This is a very strange story. Last month Weiss wound up his investigation and agreed to a plea deal with Hunter. Then a Trump-appointed judge raised questions about a minor element of the deal, causing Hunter to reverse course and enter a plea of not guilty to the charges against him. For some reason this has prompted Weiss to not only continue the investigation, but to do so as a special counsel.

What's happened over the past two weeks to cause this change? As far as I know there have been no new revelations about Hunter. Is this purely political, motivated by recent Republican hollering over Weiss's independence coupled with news about Hunter's offshore accounts that's months old and has been well known to Weiss since it was made public?

There are no answers—yet. I assume Weiss will hold a press conference at some point, but I also assume he'll decline to say much. It's all very mysterious.

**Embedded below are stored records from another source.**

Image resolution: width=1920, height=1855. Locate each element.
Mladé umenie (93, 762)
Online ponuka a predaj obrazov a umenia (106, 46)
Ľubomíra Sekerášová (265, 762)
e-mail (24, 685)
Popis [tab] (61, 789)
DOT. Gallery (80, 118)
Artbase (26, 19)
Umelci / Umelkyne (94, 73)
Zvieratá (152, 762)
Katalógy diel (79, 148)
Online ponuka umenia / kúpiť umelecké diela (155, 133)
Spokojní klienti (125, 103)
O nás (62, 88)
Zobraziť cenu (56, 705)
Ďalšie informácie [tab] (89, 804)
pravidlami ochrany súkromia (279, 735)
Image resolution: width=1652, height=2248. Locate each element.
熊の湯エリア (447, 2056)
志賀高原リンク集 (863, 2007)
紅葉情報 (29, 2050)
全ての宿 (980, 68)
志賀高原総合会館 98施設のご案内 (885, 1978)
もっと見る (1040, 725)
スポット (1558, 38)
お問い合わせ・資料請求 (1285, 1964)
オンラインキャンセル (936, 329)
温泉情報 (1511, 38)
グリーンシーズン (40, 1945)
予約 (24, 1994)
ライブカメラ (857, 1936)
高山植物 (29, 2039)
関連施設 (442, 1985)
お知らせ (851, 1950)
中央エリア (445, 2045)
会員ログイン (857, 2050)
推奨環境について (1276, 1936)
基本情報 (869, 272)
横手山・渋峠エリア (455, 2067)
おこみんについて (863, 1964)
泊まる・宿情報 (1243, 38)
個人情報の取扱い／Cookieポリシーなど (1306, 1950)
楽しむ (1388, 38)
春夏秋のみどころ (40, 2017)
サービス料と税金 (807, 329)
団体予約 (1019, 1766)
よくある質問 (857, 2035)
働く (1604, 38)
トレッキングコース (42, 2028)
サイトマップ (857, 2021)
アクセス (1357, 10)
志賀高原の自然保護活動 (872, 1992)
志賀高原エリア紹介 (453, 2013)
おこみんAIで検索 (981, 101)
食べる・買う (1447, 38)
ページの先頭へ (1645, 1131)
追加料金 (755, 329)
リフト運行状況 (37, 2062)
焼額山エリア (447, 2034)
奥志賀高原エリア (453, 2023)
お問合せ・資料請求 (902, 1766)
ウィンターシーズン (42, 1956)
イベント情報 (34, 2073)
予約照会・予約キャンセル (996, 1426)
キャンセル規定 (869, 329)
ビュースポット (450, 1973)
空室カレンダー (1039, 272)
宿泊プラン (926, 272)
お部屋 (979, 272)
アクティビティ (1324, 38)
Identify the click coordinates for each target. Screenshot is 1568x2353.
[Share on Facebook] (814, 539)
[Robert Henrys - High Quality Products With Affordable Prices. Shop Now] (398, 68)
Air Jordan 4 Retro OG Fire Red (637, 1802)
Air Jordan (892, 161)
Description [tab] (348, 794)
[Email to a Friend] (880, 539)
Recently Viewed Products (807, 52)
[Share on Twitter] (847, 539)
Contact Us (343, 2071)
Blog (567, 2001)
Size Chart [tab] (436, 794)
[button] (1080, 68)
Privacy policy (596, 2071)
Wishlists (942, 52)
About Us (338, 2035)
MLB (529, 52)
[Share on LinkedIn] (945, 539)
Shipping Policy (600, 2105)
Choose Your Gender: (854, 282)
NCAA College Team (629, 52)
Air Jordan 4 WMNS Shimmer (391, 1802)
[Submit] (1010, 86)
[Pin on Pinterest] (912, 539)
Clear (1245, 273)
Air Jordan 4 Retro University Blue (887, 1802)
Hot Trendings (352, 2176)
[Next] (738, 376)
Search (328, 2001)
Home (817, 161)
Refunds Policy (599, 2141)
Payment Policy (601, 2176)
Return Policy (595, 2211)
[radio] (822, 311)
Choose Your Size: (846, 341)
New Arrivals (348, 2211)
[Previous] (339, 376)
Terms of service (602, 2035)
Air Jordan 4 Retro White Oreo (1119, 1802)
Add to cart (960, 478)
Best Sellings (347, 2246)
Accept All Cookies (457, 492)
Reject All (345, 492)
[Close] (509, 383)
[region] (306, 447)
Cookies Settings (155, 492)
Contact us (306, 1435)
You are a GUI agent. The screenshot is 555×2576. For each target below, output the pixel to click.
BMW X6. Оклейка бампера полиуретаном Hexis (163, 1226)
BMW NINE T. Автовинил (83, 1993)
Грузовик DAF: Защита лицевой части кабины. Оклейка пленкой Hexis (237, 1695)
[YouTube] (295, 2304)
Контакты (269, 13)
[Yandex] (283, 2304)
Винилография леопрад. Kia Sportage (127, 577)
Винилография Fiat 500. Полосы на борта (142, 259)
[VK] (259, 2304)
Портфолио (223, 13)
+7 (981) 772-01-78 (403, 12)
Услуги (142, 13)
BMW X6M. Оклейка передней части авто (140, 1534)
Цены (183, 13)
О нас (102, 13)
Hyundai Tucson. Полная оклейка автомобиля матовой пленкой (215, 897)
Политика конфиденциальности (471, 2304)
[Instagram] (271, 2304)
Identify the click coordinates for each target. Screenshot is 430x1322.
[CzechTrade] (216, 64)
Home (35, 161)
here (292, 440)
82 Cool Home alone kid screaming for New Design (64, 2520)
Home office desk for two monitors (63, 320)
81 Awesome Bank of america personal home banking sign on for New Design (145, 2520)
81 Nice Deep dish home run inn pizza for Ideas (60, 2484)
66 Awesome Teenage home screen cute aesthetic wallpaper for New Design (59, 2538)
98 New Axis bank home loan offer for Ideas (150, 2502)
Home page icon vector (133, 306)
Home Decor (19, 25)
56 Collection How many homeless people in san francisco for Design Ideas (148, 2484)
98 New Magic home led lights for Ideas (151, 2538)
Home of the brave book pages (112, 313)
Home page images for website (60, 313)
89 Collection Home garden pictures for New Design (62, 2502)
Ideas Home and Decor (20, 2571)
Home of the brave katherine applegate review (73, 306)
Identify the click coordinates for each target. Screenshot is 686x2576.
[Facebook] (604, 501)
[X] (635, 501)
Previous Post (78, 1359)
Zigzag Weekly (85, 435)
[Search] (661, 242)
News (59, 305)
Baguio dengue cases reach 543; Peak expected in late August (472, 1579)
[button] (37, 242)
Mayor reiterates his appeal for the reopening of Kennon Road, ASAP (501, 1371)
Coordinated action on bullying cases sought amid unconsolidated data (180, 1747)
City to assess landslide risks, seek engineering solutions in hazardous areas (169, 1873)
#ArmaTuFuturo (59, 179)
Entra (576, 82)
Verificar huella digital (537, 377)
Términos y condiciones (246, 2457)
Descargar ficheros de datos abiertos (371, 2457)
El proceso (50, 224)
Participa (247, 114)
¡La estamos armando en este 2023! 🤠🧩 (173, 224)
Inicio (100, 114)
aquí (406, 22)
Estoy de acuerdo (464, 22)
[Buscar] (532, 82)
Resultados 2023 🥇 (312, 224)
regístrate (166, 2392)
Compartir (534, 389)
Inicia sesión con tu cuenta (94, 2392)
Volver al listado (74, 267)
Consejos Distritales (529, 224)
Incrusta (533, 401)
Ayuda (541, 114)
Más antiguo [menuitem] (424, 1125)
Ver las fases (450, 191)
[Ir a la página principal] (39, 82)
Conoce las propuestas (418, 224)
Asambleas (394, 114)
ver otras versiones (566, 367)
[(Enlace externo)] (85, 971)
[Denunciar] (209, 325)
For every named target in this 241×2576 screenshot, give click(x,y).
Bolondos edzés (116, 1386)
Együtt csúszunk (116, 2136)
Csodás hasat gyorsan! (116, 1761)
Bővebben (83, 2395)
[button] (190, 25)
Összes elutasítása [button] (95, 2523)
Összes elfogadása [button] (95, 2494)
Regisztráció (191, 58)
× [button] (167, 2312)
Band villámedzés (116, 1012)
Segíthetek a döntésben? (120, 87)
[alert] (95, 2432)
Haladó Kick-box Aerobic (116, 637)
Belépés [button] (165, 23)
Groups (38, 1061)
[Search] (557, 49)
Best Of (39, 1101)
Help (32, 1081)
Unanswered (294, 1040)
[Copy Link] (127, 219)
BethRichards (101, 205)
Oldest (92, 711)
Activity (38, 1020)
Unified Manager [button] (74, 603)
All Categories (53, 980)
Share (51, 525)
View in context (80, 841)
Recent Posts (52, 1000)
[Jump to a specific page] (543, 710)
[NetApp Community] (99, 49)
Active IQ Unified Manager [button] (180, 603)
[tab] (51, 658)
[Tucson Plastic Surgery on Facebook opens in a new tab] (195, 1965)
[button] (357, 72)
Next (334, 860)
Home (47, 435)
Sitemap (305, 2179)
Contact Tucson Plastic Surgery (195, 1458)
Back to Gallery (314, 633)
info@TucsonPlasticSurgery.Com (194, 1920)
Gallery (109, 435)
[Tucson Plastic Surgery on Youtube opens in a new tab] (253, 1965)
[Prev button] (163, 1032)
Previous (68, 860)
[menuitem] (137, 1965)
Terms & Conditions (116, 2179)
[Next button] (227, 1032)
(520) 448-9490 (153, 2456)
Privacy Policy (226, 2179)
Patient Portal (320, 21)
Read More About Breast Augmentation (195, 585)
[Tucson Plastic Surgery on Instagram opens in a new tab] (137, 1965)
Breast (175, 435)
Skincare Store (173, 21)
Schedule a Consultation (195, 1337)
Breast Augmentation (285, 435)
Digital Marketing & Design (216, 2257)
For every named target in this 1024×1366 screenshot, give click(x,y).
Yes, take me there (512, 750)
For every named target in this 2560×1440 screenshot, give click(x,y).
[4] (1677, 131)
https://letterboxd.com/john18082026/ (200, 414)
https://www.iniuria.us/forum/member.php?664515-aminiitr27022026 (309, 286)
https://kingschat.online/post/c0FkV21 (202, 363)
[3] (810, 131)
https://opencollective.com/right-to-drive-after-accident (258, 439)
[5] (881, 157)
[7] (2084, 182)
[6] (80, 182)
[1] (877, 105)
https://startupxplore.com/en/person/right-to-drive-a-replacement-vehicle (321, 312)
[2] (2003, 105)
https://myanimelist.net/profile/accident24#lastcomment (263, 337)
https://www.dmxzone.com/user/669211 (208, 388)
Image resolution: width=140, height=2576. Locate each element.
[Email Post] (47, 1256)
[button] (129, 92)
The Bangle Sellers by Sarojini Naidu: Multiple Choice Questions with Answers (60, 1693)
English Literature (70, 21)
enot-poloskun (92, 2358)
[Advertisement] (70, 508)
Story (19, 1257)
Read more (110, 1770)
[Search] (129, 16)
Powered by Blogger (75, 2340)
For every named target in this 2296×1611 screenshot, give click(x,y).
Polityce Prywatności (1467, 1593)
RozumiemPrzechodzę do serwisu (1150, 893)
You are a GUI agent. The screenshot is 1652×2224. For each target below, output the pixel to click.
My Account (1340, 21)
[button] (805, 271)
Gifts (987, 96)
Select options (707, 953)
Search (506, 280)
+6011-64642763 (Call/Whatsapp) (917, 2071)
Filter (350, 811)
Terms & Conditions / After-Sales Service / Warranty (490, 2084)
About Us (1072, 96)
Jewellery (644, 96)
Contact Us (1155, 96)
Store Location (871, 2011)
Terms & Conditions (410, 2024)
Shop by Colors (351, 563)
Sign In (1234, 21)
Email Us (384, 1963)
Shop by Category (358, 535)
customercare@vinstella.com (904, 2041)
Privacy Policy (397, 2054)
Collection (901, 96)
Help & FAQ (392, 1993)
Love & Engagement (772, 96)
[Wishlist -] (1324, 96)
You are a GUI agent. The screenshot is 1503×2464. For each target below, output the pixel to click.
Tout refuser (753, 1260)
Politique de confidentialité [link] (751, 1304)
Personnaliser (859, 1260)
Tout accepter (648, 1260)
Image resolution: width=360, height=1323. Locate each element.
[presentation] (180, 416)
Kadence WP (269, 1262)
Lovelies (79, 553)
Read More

The producer price index is our glimpse into the future: Changes in the PPI are usually reflected in the consumer price index a few months later. July's PPI wasn't good news:

The overall PPI was up 3.6% in July compared to -0.5% in June. The component indexes were also up. We can hope for better news next month.

We keep asking when driverless cars will "really" be here, but it's an odd question. They already are:

California regulators agreed on Thursday to the expansion of driverless taxi services in San Francisco, despite the safety concerns of local officials and community activists. In a 3-to-1 vote, the California Public Utilities Commission, which regulates self-driving cars in the state, gave Cruise and Waymo permission to offer paid rides anytime during the day throughout the city.

OK, this doesn't mean we have full-fledged driverless cars capable of going anywhere at anytime. But it does mean we have driverless cars capable of driving around the city anywhere at anytime—and if that's not "really" here, I'm not sure what is.

If Waymo and Cruise can pilot their driverless cars reliably around San Francisco, 100% autonomous cars can't be too far away. Highway driving isn't a big deal compared to city driving, and that takes care of all driving on streets. All that's left is non-street driving: parking lots, drive throughs, dirt roads, and so forth. I'm not sure how hard that is to automate, but I'm willing to bet that my longtime prediction of 2025 for honest-to-God driverless cars is pretty close to the mark.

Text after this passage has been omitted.